In any case you'll get something and it's always fun to see what comes up. Half of my tomatos this year (well, 3 out of 7 plants as I am limited on space) are seeds from store bought cherry tomatos that we liked. I have had very good luck with them in the past.


----------



## Bukkskin (Oct 21, 2009)

Thanks for the replys



CDHknives said:


> They will almost certainly produce some fruit, *but not likely similar to the original fruit. Most large tomatos do not produce seeds true to type*. The exceptions are cherry/grape/cherub/etc and heritage types. If the seeds were from something like that then you will get similar fruit. *Most commercial growers use hybrids that do not reproduce true.*
> 
> In any case you'll get something and it's always fun to see what comes up. Half of my tomatos this year (well, 3 out of 7 plants as I am limited on space) are seeds from store bought cherry tomatos that we liked. I have had very good luck with them in the past.


That's kind of what I figured. These were probably roma tomatoes from HEB or Super S. I'm just gonna leave them right there with my lemon tree and see what happens. Cool, Thanks


----------



## Bukkskin (Oct 21, 2009)

Well It's been a month. I have about 15 tomatoes on the vine. Some look like a Roma and some look like a banana pepper.:spineyes:
Whatcha got Speckle-Catcher and CDH?


----------



## Johnny9 (Sep 7, 2005)

Last summer I had a garden and tomatoes that acquired holes in them so I picked them and thru them in another part of garden that want not planted. Well this year a single plant came up and I have been watering it and now it has 3 tomatoes. My question is how did it get polinated as no other tomates are in the garden this year. Closest garden 1/4 miles away so a bee must have polinated it from another plant. Right or wrong????


----------



## w_r_ranch (Jan 14, 2005)

Juan, tomatoes are self-pollinating, they have both male & female flowers. 

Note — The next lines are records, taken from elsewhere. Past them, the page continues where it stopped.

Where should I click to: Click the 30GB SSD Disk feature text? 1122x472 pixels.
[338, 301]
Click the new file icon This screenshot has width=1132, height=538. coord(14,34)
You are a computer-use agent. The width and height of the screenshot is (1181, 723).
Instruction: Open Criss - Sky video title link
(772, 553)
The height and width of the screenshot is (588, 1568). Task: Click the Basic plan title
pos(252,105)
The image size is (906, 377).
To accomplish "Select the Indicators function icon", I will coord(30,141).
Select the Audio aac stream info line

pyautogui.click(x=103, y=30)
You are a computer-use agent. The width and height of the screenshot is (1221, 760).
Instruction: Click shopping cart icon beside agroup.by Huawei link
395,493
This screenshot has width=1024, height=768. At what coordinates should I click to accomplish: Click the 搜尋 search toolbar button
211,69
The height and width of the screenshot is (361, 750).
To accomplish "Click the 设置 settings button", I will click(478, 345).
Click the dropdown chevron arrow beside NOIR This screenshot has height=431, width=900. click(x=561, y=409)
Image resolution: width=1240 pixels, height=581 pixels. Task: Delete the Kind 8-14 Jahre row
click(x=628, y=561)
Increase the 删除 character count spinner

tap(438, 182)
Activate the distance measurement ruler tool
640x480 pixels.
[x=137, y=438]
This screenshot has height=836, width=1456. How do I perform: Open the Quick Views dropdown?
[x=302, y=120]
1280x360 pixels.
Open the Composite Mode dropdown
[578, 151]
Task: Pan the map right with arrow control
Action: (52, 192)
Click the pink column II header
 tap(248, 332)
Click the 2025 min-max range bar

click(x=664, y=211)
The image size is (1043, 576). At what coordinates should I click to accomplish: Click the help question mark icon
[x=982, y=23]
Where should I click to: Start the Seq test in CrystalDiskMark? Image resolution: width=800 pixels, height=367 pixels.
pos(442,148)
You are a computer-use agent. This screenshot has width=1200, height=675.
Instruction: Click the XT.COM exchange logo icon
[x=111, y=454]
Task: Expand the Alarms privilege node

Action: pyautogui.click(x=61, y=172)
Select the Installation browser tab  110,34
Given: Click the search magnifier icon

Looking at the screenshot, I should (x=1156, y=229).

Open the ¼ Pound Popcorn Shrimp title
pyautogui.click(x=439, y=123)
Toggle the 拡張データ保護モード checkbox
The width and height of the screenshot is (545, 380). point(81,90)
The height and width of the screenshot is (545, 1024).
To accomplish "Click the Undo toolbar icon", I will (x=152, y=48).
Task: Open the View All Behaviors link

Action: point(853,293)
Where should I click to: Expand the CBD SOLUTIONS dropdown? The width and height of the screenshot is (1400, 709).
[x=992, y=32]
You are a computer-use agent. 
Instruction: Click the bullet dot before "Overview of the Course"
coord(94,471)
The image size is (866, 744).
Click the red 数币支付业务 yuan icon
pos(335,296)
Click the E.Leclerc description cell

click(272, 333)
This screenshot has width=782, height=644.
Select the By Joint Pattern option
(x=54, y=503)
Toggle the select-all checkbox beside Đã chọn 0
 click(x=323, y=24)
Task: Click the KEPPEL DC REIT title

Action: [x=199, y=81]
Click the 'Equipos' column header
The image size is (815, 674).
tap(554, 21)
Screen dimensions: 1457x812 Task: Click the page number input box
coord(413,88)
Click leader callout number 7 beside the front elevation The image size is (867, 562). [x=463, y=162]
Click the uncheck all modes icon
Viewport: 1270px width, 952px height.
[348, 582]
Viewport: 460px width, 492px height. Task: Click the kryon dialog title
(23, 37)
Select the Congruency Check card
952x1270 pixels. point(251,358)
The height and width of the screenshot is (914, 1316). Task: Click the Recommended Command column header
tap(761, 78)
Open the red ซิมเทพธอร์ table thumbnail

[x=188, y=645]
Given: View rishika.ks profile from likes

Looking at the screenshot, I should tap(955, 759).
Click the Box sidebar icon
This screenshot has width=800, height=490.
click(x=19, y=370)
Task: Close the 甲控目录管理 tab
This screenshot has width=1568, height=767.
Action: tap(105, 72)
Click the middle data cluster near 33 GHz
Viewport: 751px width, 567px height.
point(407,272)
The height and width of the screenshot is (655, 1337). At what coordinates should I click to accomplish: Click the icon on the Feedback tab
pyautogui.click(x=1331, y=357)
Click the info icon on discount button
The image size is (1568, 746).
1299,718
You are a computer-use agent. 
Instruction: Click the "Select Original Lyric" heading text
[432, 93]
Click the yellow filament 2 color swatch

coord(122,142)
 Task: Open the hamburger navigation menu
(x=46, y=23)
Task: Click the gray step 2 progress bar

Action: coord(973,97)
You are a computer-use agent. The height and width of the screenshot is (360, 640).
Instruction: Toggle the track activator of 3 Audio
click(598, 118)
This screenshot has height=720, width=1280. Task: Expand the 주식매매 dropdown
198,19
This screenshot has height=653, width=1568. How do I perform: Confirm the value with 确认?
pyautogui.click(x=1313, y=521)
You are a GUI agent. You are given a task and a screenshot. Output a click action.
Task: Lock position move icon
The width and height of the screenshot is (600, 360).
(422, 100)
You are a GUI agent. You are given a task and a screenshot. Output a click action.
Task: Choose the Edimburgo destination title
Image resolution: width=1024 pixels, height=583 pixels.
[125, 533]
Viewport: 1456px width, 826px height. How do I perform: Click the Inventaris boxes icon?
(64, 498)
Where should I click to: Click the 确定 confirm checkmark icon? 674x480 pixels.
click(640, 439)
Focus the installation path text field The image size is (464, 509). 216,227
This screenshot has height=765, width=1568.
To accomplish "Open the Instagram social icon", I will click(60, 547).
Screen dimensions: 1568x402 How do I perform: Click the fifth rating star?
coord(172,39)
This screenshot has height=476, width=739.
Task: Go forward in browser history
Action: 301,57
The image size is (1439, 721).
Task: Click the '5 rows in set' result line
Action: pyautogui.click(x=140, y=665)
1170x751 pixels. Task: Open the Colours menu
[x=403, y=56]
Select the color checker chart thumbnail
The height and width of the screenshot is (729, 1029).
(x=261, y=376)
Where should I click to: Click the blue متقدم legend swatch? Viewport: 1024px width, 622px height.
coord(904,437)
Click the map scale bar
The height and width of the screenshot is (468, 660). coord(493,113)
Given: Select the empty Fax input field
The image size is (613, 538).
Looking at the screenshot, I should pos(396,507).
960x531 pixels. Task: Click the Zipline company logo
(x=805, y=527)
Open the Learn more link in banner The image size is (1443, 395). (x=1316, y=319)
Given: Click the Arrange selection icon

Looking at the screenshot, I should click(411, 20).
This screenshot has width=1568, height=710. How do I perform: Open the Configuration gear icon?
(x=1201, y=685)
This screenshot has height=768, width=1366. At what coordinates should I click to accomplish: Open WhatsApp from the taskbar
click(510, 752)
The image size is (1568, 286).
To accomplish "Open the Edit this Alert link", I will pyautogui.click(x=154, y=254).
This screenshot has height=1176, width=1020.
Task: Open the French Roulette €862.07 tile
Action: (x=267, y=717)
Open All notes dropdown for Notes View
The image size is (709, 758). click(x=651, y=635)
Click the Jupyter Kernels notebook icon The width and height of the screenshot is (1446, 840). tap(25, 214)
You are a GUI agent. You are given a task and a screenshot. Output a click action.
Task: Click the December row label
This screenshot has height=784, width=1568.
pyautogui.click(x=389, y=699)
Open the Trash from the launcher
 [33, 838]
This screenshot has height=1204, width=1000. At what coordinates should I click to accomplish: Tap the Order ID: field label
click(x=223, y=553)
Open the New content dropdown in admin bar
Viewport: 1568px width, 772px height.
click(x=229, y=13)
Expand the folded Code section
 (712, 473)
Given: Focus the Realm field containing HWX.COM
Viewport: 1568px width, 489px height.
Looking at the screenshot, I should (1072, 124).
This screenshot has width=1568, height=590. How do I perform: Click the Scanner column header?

I too have 3 or 4 volunteers from last year coming up. It will be interesting to see what the fruit is like...


----------



## speckle-catcher (May 20, 2004)

mine aren't doing too good. in fact, I was at HEB yesterday and they had patio tomato plants clearance priced. So I bought one - I'm going to pull up the old one and replace it.


----------



## CDHknives (Mar 17, 2012)

Mine are fighting fungus badly...


----------



## Slightly Dangerous (May 21, 2004)

Mine are growing like crazy. Everything is doing well this year. Tomatoes, yellow squash, jalapenos (they grew all year long), habaneros, tabasco peppers, mint, basil...everything is like on steroids. I blame it on the early rains and miracle-grow. It is certainly not from my gardening skills.


----------